The airport has made it more convenient for travellers to experience Tibetan culture without the exasperating bureaucratic barriers necessary to get into Tibet, which are non-existent here: during a visit in summer 2011, I found a heightened government presence, but no restrictions, permit hassles or need to travel with a group. (Even so, be sure to check the situation before visiting as rules and restrictions can change without notice. Using a tour agency to plan also helps; the company China Highlights, for example, can provide customised itineraries to Sichuan-bound travellers.) Still, with little tourist infrastructure, extremely high altitudes and a considerable language and cultural barrier, travel here is far from easy.
The main attraction near Daocheng is the Yading Nature Reserve, about 140km south. Touted as “the last Shangri-La,” Yading is a glacial lake-filled, alpine wonderland. But it’s not only the natural beauty that draws visitors – the park is also home to monasteries, villages and visiting Tibetan pilgrims. The three holy peaks surrounding Yading have long attracted pilgrims doing a kora, or holy hike. The 30km kora around 6,032m-tall Chenresig Mountain offers incredible views of jagged snowcapped peaks, stone huts, and mountain sides festooned with prayer flags of every colour. For those uncomfortable with the trying hike at more than 4,000m, it’s possible to take short day hikes or horse trips.

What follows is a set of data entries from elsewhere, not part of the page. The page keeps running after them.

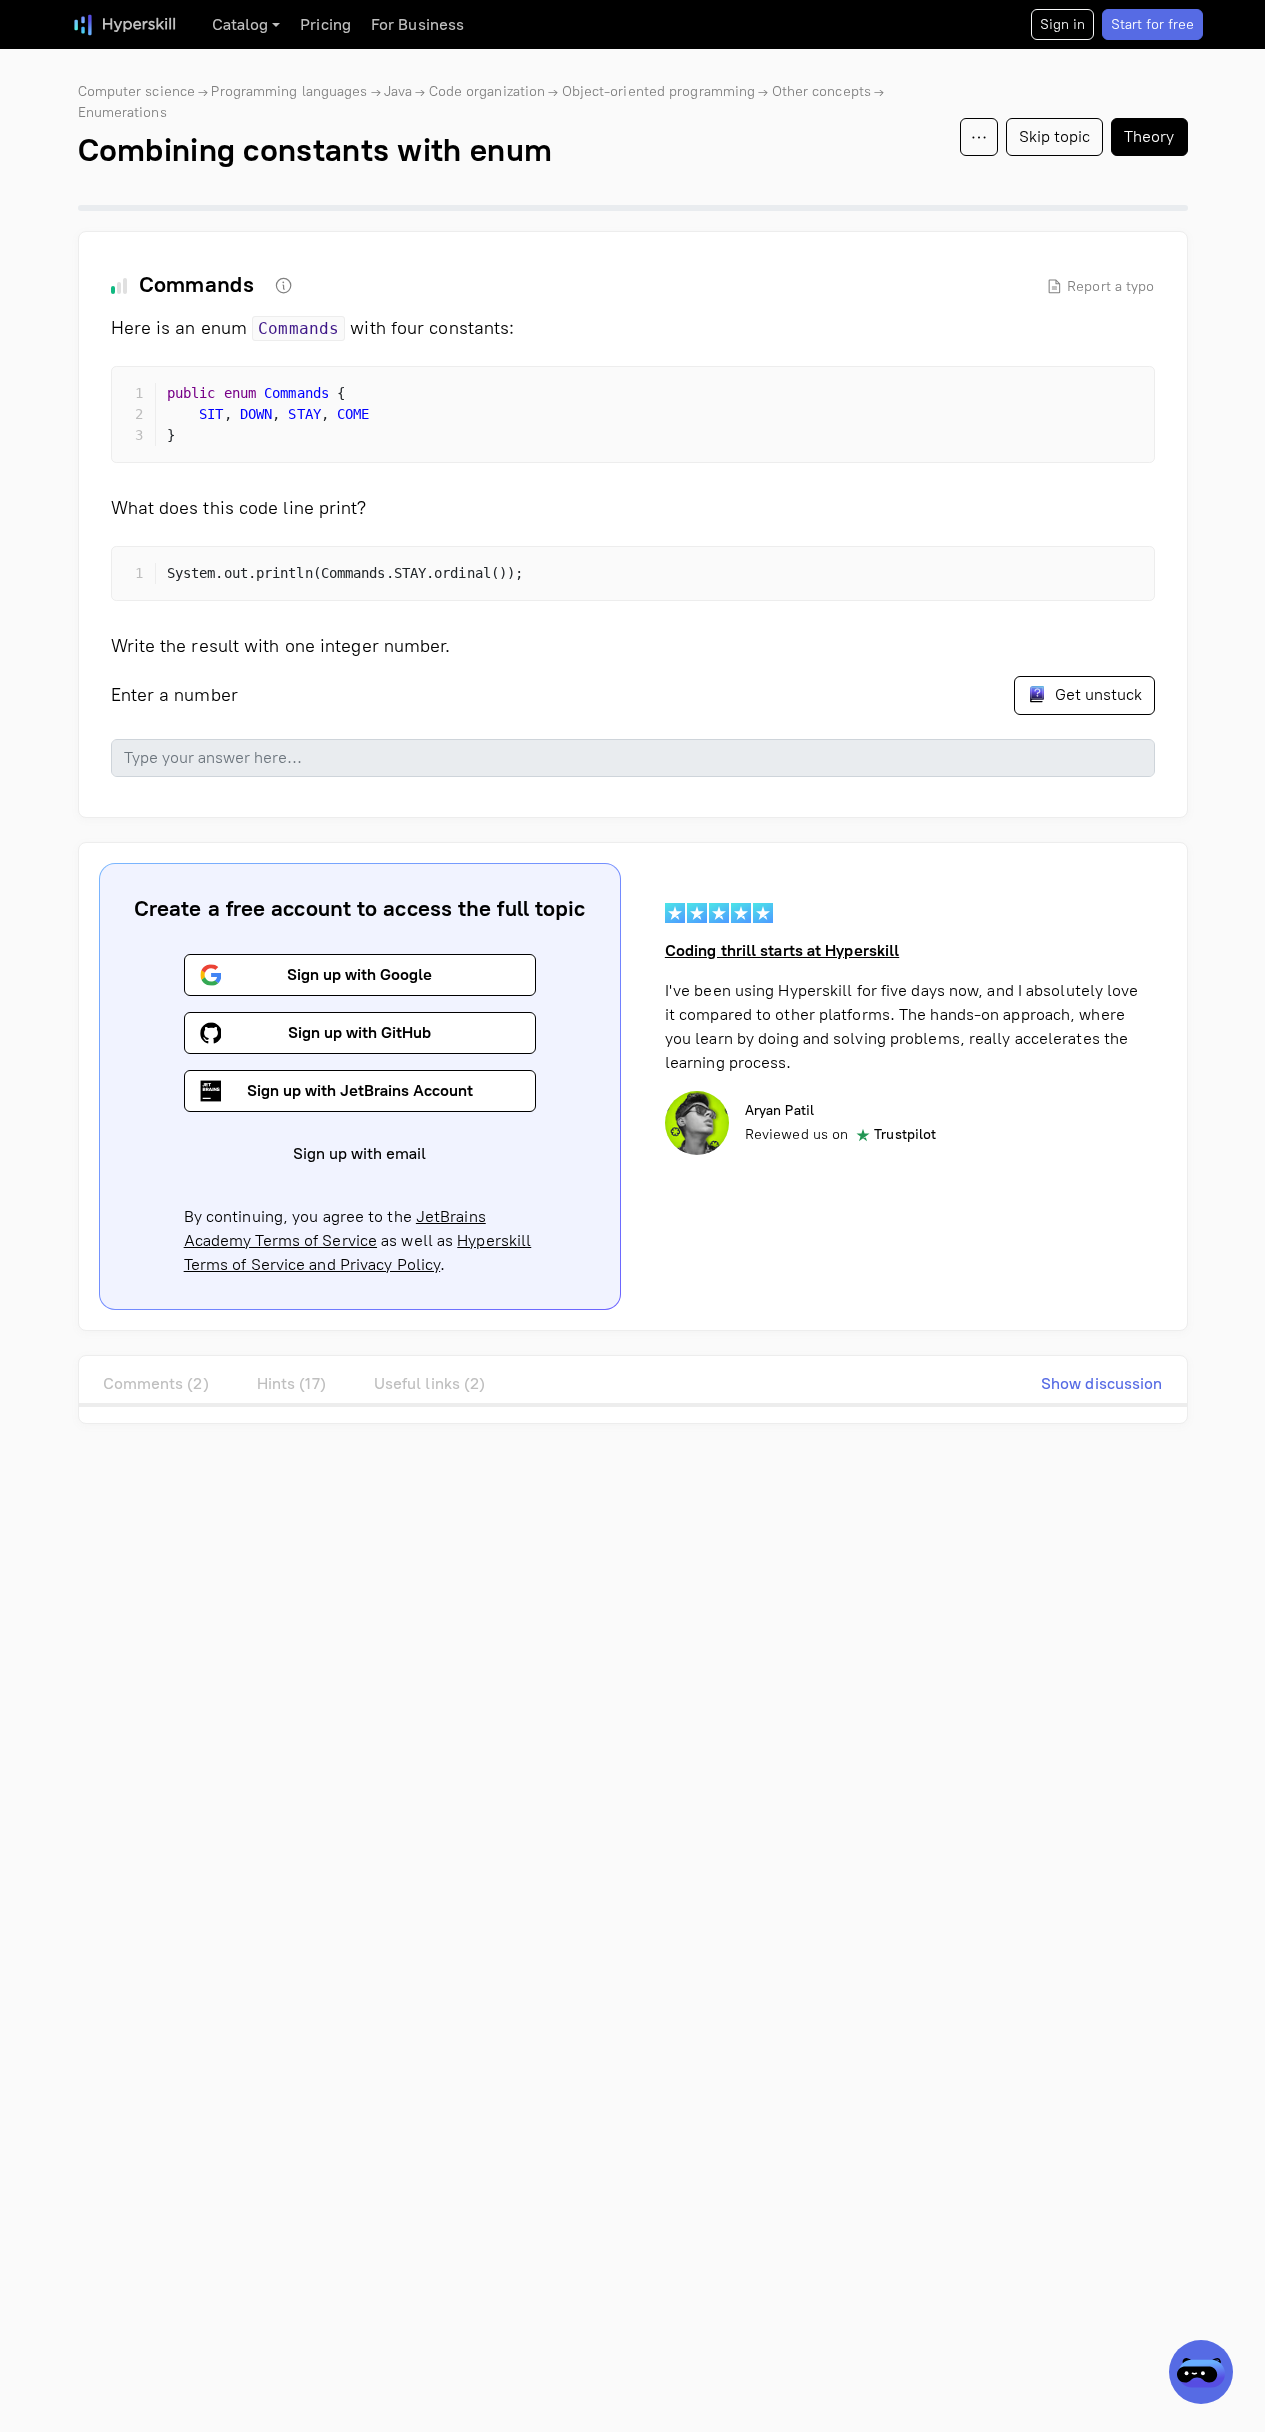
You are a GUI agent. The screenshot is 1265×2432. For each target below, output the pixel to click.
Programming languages (289, 91)
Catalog (240, 24)
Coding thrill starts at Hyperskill (782, 950)
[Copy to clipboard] (1122, 399)
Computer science (137, 91)
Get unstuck (1096, 694)
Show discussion (1102, 1383)
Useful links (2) (430, 1383)
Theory (1149, 136)
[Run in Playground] (1086, 399)
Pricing (325, 24)
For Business (417, 24)
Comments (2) (156, 1383)
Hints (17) (291, 1383)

If road conditions happen to be perfect, it’s a 150km, three-hour hour ride from Daocheng to Litang, a small town that moves at the pace of the tumbling tumbleweeds. Fiercely Tibetan in culture, Litang is a monastery town and birthplace of multiple Dali Lamas. It’s definitely worth the visits to the monastery and the hot springs on the edge of town, but Litang’s real attraction is the people watching. Leather-skinned old men walk through town spinning their prayer wheels while red-robed monks ride their motorcycles past nomadic herders on horseback, their hair flying in the wind above gold-toothed smiles.
Litang is also one of the more common places for sky burials; a burial site is right behind the monastery. During these ancient traditional funerals the body is cut into pieces and left for the swarming vultures that swoop down to devour the body, completing the cycle of life. To witness a sky burial, you must ask at the monastery for permission or acquire an invitation.
From Litang, a brutal 260km journey, taking seven hours by minibus (if you’re lucky), gets you to the town of Garze. The Garze Monastery is the region’s largest, home to more than 500 monks. The sprawling, gold-roofed 15th-century monastery, with its walls adorned with demons and deities, climbs up the hillside, overlooking rolling green hills and snowcapped peaks. Exploring the area – with its clay-and-wood houses, grains, chillies and vegetables drying on their flat rooftops – is as impressive as the monastery itself.
The towns in the former region of Kham are changing more slowly than most of China. Still, it won’t remain untouched forever. There are constant protests by the ethnic Tibetans about Tibet’s political situation, Han Chinese are slowly immigrating into the area and, as in the rest of China, construction has been developing for years. For several years the government has been working on a ring road that will make the area more accessible, and plans for direct flights from various Chinese cities to Daocheng will likely continue to increase the number of visitors.
For now, however, the area remains largely untouched, a reminder of the Tibet that once was.